● **Texte proposé**
....
Ventes aux enchères

Guerre de chiffres

Par Roxana Azimi · Le Journal des Arts

Le 27 février 2008 - 593 mots

Quelques semaines après l’annonce du projet de loi controversé émanant des sénateurs Philippe Marini et Yann Gaillard, prétendant renforcer le pouvoir du Conseil des ventes volontaires (CVV), le président de cette autorité, Christian Giacomotto, a dévoilé le 20 février ses statistiques partielles sur le marché hexagonal.

Avec un ton cinglant d’instituteur, il a souligné l’érosion des parts de marché de la France, en baisse de 2 % par rapport à 2006, et surtout en recul de 12,23 % vis-à-vis du reste du monde. Pas vraiment une révélation ! Cette dégringolade chronique n’est que la suite logique d’une fiscalité désastreuse, d’une réglementation tatillonne et de l’inertie de certains acteurs français, Drouot en tête.

La méthodologie appliquée au graphique sur l’évolution du marché mondial des ventes aux enchères se révèle assez olé olé. Le CVV aborde dans sa globalité le marché français, et en partie, celui allemand, autrichien ou suisse. Mais il ne raisonne qu’en termes de maisons de ventes et non de pays pour le reste du monde. Faute d’offrir des chiffres d’ensemble concernant les marchés britannique et américain – dont on ne connaîtra ni l’ampleur ni la progression –, les données fournies se révèlent approximatives. Vu la myriade de maisons de ventes présentes de l’autre côté de la Manche et de l’Atlantique, le recul français devrait être même encore plus aigu !
....
● **Données extraites**
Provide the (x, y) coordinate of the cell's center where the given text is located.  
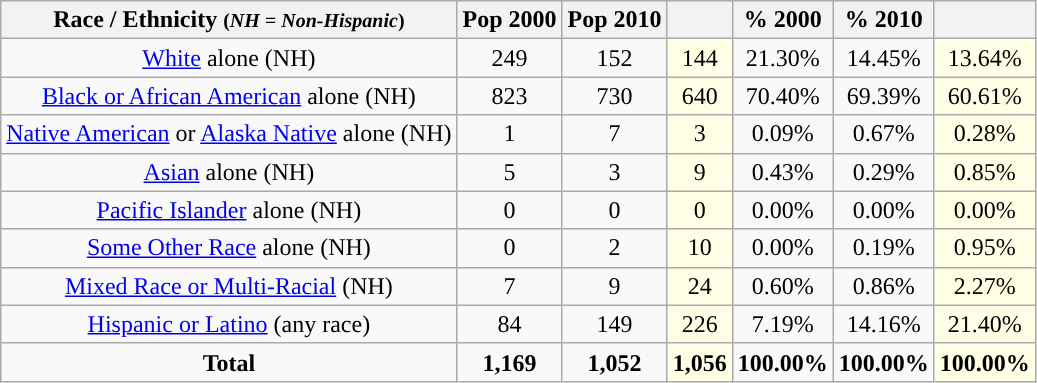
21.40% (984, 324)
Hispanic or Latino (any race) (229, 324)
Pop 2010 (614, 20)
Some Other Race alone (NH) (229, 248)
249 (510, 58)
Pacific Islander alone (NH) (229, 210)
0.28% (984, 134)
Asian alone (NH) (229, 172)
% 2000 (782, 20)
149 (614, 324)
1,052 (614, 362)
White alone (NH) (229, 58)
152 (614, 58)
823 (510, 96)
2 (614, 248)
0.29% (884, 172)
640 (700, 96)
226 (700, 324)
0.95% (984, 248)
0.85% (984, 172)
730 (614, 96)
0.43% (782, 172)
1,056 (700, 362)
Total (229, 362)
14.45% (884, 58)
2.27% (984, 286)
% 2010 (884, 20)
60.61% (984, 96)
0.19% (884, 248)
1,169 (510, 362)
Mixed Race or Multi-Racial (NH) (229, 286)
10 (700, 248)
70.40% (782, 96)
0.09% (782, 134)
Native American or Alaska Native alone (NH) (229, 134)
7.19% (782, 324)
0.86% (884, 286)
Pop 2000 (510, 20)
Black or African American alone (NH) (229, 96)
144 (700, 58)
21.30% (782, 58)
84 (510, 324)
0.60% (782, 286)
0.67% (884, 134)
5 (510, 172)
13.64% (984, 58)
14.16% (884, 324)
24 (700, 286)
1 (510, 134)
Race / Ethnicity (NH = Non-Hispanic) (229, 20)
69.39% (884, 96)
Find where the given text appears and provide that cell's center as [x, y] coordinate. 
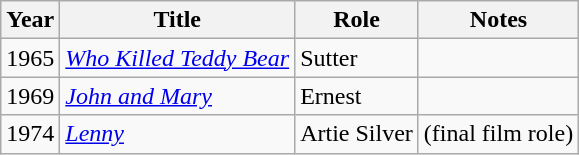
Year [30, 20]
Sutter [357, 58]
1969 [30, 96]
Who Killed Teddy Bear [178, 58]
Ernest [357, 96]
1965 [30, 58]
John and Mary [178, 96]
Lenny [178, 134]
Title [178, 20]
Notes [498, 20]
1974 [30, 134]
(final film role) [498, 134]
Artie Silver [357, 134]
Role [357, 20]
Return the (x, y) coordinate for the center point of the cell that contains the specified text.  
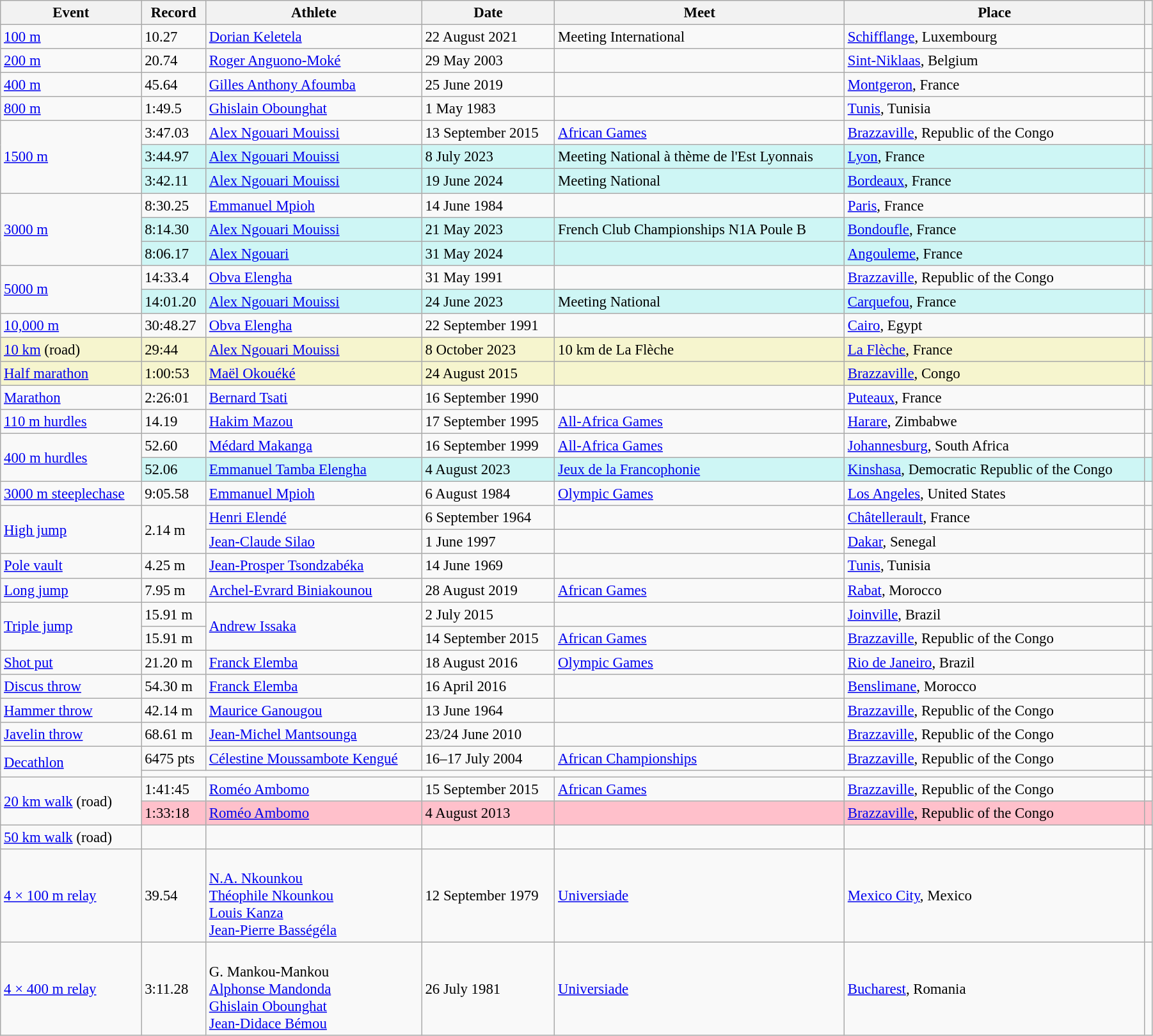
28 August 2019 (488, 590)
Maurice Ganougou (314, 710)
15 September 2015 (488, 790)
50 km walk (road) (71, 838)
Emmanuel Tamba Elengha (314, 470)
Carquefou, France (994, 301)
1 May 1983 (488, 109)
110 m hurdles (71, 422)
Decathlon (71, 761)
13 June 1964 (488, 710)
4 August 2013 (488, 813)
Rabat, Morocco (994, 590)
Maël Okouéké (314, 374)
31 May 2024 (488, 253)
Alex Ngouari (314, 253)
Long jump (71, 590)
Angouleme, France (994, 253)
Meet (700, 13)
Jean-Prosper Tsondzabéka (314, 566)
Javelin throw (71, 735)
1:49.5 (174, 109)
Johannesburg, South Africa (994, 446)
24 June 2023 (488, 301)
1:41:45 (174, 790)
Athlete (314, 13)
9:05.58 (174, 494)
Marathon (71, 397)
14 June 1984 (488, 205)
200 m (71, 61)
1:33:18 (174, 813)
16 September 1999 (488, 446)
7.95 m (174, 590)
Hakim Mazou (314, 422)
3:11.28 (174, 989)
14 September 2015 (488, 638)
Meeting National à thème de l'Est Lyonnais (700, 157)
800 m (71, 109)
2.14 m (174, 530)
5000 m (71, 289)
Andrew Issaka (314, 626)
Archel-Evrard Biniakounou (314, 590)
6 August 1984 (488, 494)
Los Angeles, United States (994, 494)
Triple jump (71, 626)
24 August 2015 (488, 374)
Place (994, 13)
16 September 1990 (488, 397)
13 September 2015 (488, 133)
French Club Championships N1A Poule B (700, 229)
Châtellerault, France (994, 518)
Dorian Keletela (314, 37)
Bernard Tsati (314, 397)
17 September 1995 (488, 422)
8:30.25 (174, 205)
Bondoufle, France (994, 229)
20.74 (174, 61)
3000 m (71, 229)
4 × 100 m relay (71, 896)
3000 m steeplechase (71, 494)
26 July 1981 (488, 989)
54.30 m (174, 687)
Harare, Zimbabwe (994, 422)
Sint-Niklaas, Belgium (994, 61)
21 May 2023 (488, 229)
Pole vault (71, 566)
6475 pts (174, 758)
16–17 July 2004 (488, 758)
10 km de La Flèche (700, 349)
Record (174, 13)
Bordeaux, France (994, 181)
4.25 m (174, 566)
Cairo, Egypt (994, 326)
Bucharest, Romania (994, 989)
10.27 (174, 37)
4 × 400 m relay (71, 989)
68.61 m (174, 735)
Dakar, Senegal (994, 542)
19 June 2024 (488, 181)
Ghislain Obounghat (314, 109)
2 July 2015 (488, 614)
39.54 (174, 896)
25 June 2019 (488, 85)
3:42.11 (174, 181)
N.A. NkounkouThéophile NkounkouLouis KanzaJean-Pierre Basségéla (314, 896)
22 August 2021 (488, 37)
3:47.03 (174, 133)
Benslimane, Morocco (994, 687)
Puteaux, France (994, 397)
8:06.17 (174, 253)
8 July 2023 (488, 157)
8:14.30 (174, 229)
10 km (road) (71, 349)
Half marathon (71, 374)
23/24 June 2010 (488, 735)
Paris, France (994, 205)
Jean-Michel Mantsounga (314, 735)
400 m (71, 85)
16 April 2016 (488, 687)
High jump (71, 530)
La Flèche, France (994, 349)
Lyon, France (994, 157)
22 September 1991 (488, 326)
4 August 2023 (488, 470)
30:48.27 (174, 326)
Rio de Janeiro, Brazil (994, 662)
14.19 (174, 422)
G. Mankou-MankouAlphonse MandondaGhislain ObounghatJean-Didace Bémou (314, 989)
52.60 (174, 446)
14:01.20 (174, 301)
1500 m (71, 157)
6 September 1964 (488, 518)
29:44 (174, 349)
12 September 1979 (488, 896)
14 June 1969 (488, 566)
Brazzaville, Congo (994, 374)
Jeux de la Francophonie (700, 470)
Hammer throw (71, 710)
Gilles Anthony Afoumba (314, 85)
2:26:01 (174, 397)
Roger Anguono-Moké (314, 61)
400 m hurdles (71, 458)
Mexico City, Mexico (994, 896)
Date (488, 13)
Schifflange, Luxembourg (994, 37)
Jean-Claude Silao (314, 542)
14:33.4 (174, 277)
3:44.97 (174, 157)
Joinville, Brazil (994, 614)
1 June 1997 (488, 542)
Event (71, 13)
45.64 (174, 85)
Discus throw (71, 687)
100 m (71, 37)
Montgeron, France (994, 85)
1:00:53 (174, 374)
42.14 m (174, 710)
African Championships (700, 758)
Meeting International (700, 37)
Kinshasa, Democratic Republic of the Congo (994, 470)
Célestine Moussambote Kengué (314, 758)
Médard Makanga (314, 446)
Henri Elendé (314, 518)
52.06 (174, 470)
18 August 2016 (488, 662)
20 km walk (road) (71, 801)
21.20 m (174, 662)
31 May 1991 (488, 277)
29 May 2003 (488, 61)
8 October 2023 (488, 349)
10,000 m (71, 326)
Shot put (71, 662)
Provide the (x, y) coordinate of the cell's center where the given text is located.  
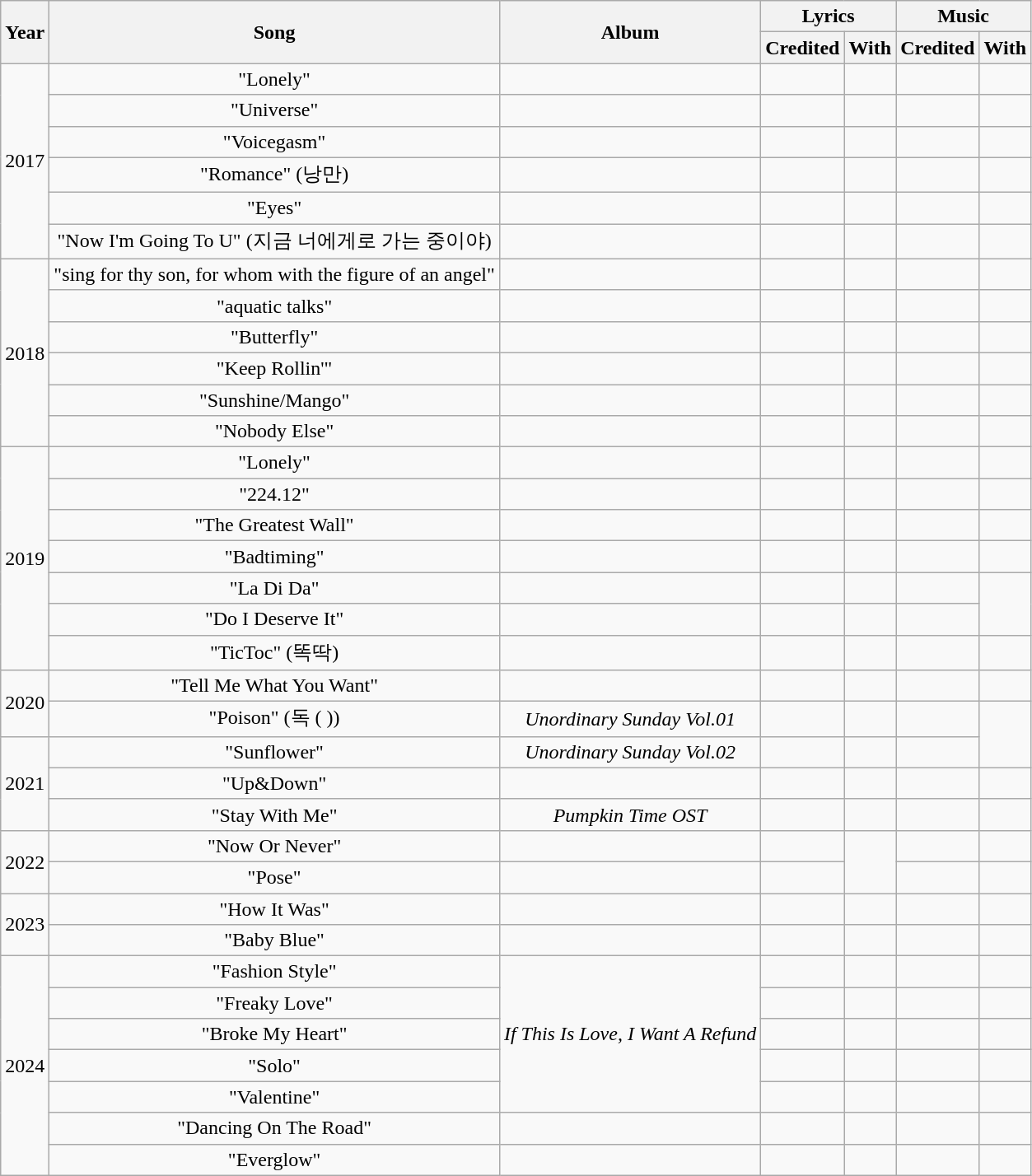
....
● **Consigne**
Poursuivez l'article sur les chiffres du marché français des ventes aux enchères en reprenant après sa dernière phrase.

● **Réponse ci-dessous**
La suite du document souligne un mouvement de concentration des sociétés de ventes volontaires : 3 % d’entre elles réalisent 44 % des ventes. Plus troublant, les ventes en régions auraient chuté de 28 %. Pour le CVV, cette érosion serait liée principalement aux opérateurs non régulés, comprenez eBay, lequel s’arrogerait la part du lion avec 103 millions d’euros de ventes de biens culturels en 2007. Interrogé, le site Internet conteste ce chiffre, sans pour autant fournir de données officielles. Selon Philippe Limouzin-Lamothe, président de l’Observatoire du marché de l’art et du mouvement des biens culturels, le « catastrophisme enfonce un peu plus le marché français dans sa routine. Les gens qui ne se sentent pas portés ne seraient pas enclins à prendre des initiatives. Je ne doute pas [de la validité] des chiffres du CVV, mais je ne partage pas son interprétation. Les ventes aux enchères sur eBay ont une influence marginale qui ne touche que certains secteurs comme les livres ou les estampes. Certaines sociétés en province n’ont pas su utiliser ce médium. »

Si tant est qu’eBay sollicite un jour un agrément – hypothèse improbable –, il resterait sans doute aussi performant, et, de fait, inquiétant pour la province. Le Symev, Syndicat national des maisons de ventes volontaires, ne cache pas son étonnement devant ce net recul de la province. Mais plutôt que d’ergoter sur les chiffres, le syndicat réserve sa charge contre la proposition de raffermissement du CVV, préconisé comme « guichet unique » par le duo Marini-Gaillard. « Il est paradoxal que Christian Giacomotto nous dise qu’on se fait manger par les États-Unis et bientôt la Chine, et qu’il dise en même temps que le CVV est une merveille qu’on nous envie alors que, dans tous les pays où le marché est fort, ce type de structure n’existe pas », déclare Hervé Chayette, président du Symev. Outre la consolidation du pouvoir disciplinaire et discrétionnaire du président du CVV, d’autres points de la proposition de loi irritent le syndicat : l’indemnisation ridicule proposée en contrepartie de la suppression des offices de commissaires-priseurs judiciaires, le privilège des notaires et huissiers pour la conduite d’une vente, et plus généralement la complexité d’une loi, bourrée de règles mais aussi d’exceptions.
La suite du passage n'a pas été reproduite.